Accordingly, I prepared several four-channel submixes. The first featured the drums and bass guitar, with some digital equalization provided by a Z-Systems RDP-1. For the bass guitar, I mainly used the DI track, adding a bit of presence-region bite with the RDP-1. (While Jerome had liked the recorded sound of his bass, he wished for a bit more "woody" character to its sound.) I also experimented with some reverberation for his bass guitar solos. As well as the stereo drum tracks, I kept the spot snare drum track separate, to allow some flexibility in balancing the final drum sound.

Half of the remaining submixes involved treating the stereo vibraphone tracks with varying amounts of digital reverberation from a Lexicon PCM-90. This operates with 18-bit resolution, so by passing the vibes' data through the Lexicon at full level, and subsequently backing off the level of the vibes in the mix by 12dB, I would preserve the session tape's 20-bit resolution. The Lexicon offers enormous flexibility when it comes to choosing the character of its reverb algorithms, so I spent some time matching the nature of its sound to that of the Salina church.

Treating the sax and trombone submixes proved rather more complex.
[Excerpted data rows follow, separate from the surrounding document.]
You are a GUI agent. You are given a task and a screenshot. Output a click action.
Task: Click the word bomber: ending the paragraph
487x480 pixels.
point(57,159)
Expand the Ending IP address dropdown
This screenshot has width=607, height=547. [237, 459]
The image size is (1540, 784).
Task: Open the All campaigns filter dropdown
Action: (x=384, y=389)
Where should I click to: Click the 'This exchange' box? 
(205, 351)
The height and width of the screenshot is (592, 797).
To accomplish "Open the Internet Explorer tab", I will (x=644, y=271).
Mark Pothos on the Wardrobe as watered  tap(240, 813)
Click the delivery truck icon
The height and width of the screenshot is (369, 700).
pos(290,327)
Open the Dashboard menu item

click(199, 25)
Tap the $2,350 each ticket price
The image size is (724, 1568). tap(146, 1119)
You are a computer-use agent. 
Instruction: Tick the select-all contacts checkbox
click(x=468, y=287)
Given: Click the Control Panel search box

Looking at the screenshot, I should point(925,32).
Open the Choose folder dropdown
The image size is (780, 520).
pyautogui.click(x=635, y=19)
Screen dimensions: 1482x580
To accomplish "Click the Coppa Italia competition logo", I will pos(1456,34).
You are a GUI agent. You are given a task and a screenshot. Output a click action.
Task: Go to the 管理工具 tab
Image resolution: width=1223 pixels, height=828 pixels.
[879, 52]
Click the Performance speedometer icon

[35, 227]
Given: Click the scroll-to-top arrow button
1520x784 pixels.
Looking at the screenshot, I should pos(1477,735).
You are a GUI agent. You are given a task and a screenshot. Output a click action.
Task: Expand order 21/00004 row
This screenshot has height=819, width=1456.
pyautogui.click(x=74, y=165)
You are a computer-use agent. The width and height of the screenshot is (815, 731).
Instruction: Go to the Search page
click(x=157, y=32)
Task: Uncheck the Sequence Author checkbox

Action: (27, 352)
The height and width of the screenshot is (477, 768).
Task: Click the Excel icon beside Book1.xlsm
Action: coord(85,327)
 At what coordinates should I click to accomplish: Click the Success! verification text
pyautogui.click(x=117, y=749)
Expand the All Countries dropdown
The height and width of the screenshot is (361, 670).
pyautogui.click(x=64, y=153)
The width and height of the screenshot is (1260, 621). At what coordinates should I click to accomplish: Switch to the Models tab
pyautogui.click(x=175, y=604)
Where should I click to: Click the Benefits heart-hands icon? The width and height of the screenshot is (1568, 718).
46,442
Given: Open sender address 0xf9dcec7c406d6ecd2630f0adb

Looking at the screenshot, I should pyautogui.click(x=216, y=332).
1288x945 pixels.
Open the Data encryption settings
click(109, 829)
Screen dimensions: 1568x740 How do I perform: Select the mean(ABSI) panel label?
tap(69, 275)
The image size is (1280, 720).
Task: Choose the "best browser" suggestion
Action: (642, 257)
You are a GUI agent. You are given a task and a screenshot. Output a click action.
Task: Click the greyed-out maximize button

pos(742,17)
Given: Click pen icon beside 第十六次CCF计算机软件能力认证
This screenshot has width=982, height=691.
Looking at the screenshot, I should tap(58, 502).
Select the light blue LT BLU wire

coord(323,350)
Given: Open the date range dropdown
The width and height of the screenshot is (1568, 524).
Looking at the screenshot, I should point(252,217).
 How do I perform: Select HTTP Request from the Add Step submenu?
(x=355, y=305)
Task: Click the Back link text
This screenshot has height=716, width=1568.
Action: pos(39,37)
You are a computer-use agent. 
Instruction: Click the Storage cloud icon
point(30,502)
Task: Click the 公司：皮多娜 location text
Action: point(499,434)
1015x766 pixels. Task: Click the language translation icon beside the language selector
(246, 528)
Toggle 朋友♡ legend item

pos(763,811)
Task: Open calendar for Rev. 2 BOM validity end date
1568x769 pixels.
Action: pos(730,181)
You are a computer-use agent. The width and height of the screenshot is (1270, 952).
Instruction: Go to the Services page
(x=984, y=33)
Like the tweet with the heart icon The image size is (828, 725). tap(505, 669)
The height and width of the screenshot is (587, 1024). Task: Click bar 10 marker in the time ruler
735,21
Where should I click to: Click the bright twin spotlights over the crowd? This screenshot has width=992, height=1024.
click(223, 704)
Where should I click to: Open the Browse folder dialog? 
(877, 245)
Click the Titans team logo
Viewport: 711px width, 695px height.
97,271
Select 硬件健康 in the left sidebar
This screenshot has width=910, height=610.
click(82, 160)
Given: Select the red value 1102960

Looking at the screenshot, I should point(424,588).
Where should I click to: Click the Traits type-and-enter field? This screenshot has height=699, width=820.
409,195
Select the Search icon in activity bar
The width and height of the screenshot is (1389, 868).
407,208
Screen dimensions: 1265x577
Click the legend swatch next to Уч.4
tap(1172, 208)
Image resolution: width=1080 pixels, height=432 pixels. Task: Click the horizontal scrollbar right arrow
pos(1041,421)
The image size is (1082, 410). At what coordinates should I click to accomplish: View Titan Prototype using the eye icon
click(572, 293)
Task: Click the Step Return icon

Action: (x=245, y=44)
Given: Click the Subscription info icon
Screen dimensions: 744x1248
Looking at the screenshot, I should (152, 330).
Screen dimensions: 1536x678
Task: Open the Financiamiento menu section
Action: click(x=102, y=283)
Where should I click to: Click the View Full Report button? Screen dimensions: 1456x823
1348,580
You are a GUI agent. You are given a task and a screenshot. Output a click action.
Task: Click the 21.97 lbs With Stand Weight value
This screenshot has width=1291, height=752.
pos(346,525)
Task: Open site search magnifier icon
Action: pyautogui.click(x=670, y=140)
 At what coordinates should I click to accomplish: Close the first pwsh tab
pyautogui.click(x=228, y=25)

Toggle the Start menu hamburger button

The trombone waveform in particular is both wildly asymmetrical (fig.1) and has sharp, spikey transients that dramatically increase the instrument's peak/mean ratio without making it sound very loud. It is always a challenge for recordists to capture the "body" of the trombone's tone without the instrument sounding too spitty.

A degree of compression was called for in order to reduce the instruments' dynamic range, yet good-sounding compressors and limiters are analog devices. While the vibes, drums, and bass-guitar tracks remained in the digital domain throughout the mixing process, I would have to convert the horn tracks to analog, process them in the analog domain, then redigitize them. To further complicate matters, this redigitization would have to use exactly the same word clock as the data recorded weeks before in Salina so that, when the submixes were all realigned in the digital audio workstation, they would all have exactly the same number of samples from beginning to end. (Digital word clocks need be only very slightly adrift to produce some very strange sonic artifacts.)

The compressor/limiter I ended up using was the Manley ELOP. This tubed device uses an encapsulated LED/light-sensitive resistor combination in a sidechain to progressively reduce the main signal-path gain as the signal level increases above a user-selectable threshold. The Manley proved remarkably intuitive to use: varying its threshold and gain controls, it took very little time to achieve a useful amount of compression, yet without any audible "ducking" or "breathing." Without any gain reduction, the ELOP also appeared to be very transparent.